In 1917, Still entered Oberlin College but he interrupted his studies the following year to serve in the Navy during World War I, first as a mess attendant and later as a violinist in officers’ clubs. He went back to Oberlin after his service duty and stayed there until 1921, when he moved to New York to join the orchestra of the Noble Sissle–Eubie Blake revue Shuffle Along as an oboist. While on tour in Boston with the show, Still studied with George Chadwick, then President of the New England Conservatory, who was so impressed with his talent that he provided his lessons free of charge. Back in New York, Still studied with Edgard Varèse and ran the Black Swan Recording Company for a period in the mid-1920s. He tried composing in Varèse’s modernistic idiom, but soon abandoned that dissonant style in favor of a more
traditional manner.
Still’s work was recognized as early as 1928, when he received the Harmon Award for the most significant contribution to Black culture in America. His Afro-American Symphony of 1930 was premiered by Howard Hanson and the Rochester Philharmonic (the first such work by a Black composer played by a leading American orchestra) and heard thereafter in performances in Europe and South America. Unable to make a living from his concert compositions, however, Still worked as an arranger and orchestrator of music for radio, for Broadway shows, and for Paul Whiteman, Artie Shaw and other popular bandleaders. A 1934 Guggenheim Fellowship allowed him to cut back on his commercial activities and write his first opera, Blue Steel, which incorporated jazz and spirituals. He continued to compose large-scale orchestral, instrumental and vocal works in his distinctive idiom during the following years, and after moving to Los Angeles in 1934, he supplemented that activity by arranging music for films (including Frank Capra’s 1937 Lost Horizon) and later for television (Perry Mason, Gunsmoke). Still continued to hold an important place in American music until his death in Los Angeles in 1978.

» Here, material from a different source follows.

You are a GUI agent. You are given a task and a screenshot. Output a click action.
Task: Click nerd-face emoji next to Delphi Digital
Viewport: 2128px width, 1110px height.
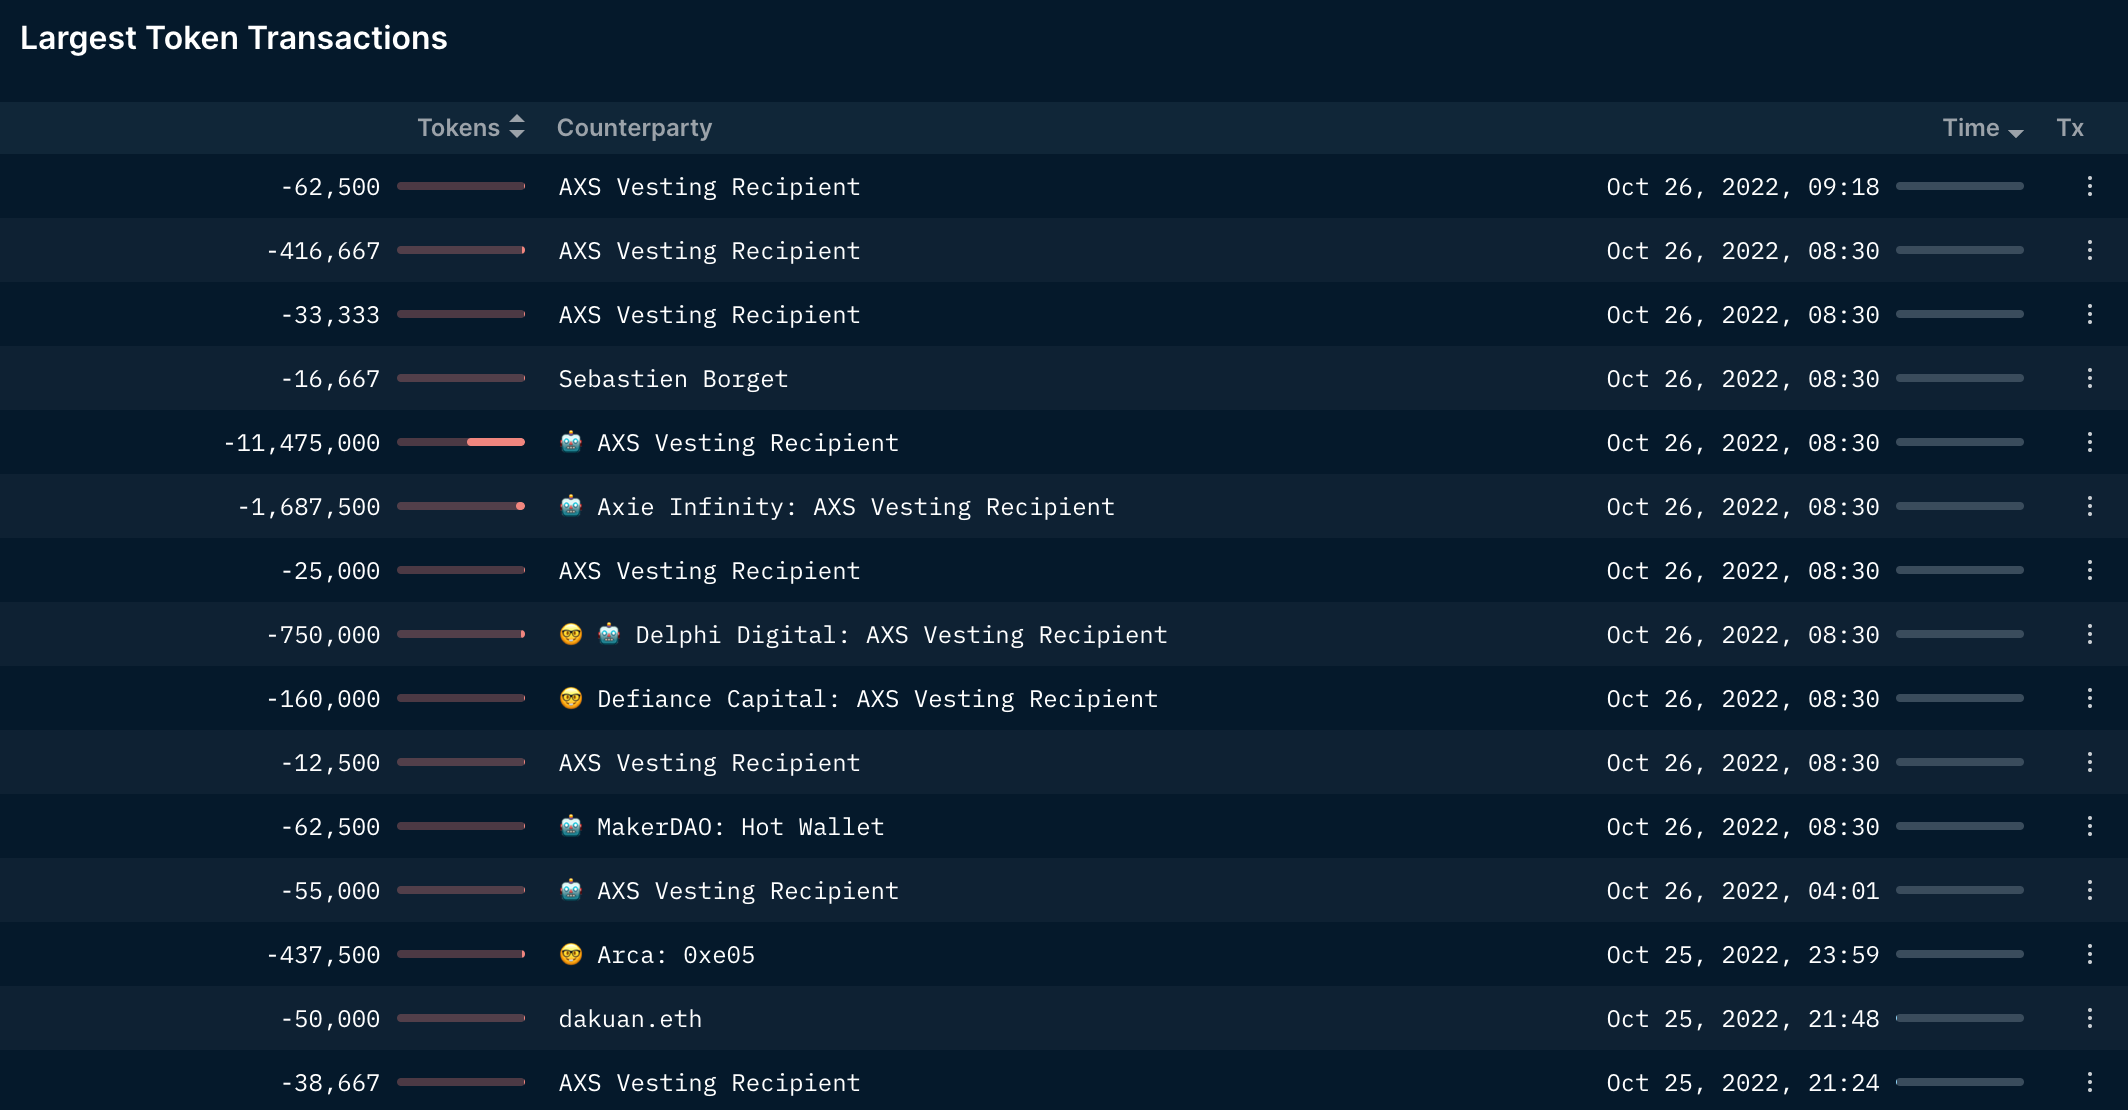pyautogui.click(x=571, y=634)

Still received many awards for his work: seven honorary degrees; commissions from CBS, New York World’s Fair, League of Composers, Cleveland Orchestra and other important cultural organizations; the Phi Beta Sigma Award; a citation from ASCAP noting his “extraordinary contributions” to music and his “greatness, both as an artist and as a human being”; and the Freedom Foundation Award. Not only was his music performed by most of the major American orchestras, but he was also the first Black musician to conduct one of those ensembles (Los Angeles Philharmonic, at the Hollywood Bowl in 1936) and a major symphony in a southern state (New Orleans Philharmonic in 1955). In 1945, Leopold Stokowski called William Grant Still “one of our great American composers. He has made a real contribution to music.”
Unlike William Dawson, Florence Price and other early-20th-century Black composers, Still largely eschewed spirituals as a thematic source or influence in favor of jazz and blues. Among the handful of his works incorporating traditional spirituals were arrangements from the late 1920s that he scored for voices, flute, two clarinets, bassoon, harp, piano and strings under the title Spirituals: A Medley. The Spirituals expanded into several versions that became an anthology of well-known hymns, from which the selections on this concert were chosen.